* **Set problem**
Update the data from the line containing "You are a computer-use agent. This" through the end, inclusive, by swapping "screenshot" for "image" and changing nothing else. Leave the pictures out of your answer.

* **Data listing**
---------------

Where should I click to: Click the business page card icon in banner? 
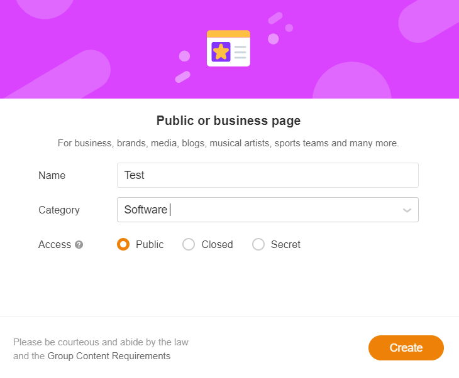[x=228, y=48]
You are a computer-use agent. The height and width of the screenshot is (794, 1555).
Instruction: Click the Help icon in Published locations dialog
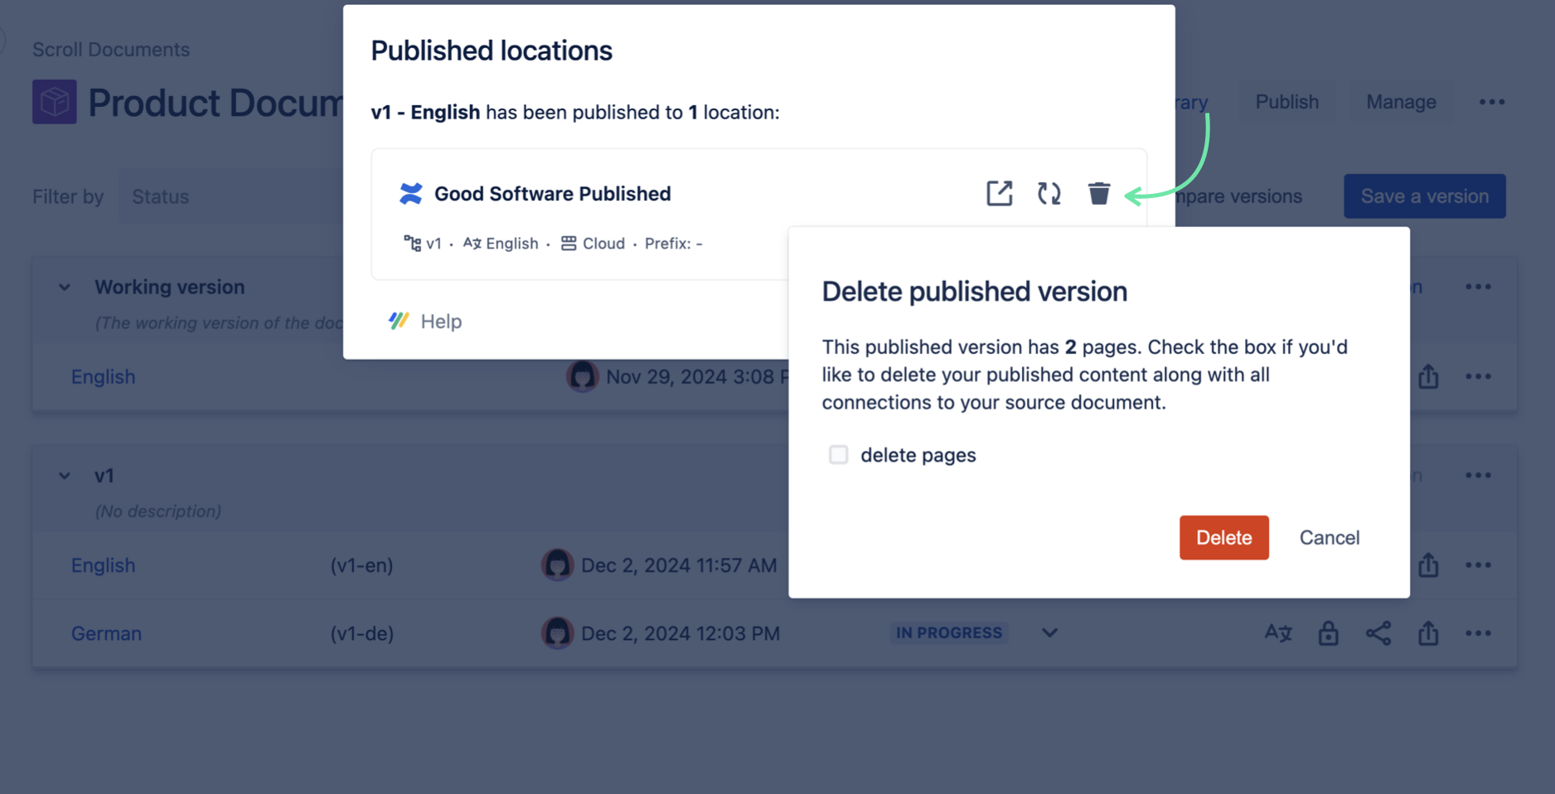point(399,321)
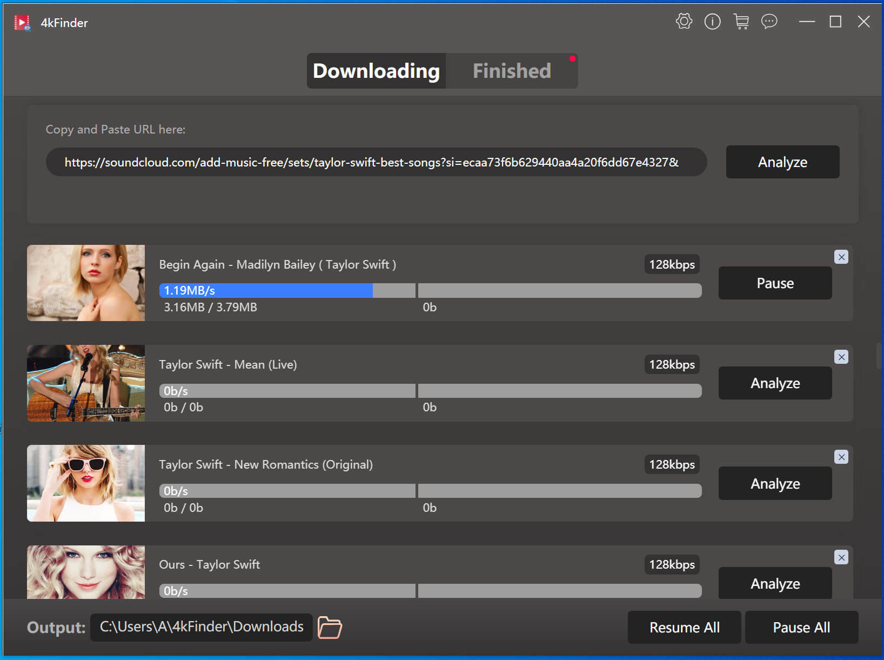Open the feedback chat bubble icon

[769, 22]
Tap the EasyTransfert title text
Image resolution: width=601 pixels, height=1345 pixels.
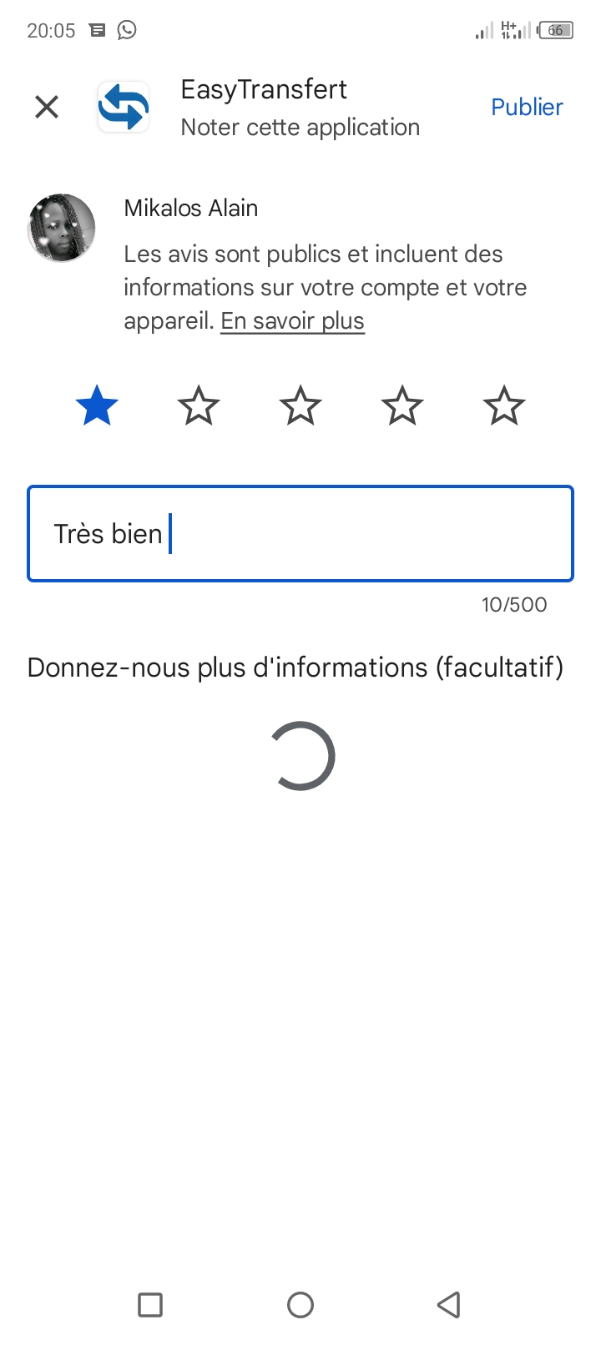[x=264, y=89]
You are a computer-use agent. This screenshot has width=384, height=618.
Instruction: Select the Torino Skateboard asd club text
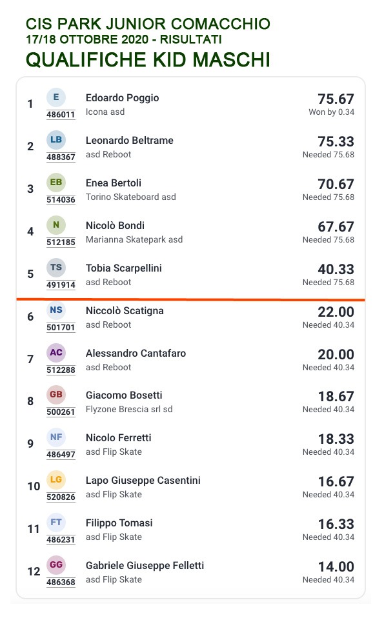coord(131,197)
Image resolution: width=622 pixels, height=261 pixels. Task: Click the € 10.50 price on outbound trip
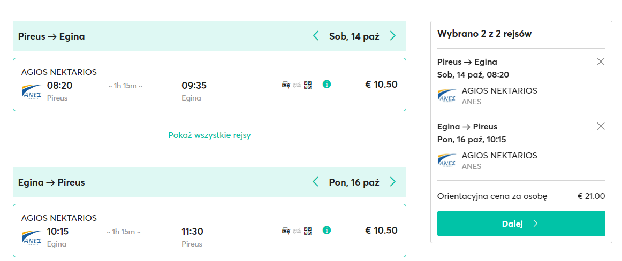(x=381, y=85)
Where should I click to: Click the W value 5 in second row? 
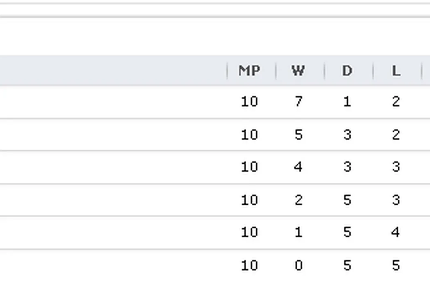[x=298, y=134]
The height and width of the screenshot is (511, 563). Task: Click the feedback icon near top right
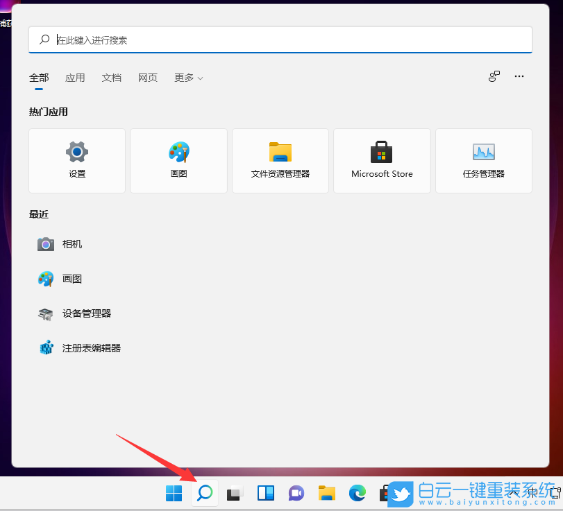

---------------

* **Final result**
You are a computer-use agent. This image has width=384, height=618.
Instruction: Select the Torino Skateboard asd club text
coord(131,197)
Image resolution: width=622 pixels, height=261 pixels. Task: Click the € 10.50 price on outbound trip
(x=381, y=85)
Where should I click to: Click the W value 5 in second row? 
[x=298, y=134]
The height and width of the image is (511, 563). Task: Click the feedback icon near top right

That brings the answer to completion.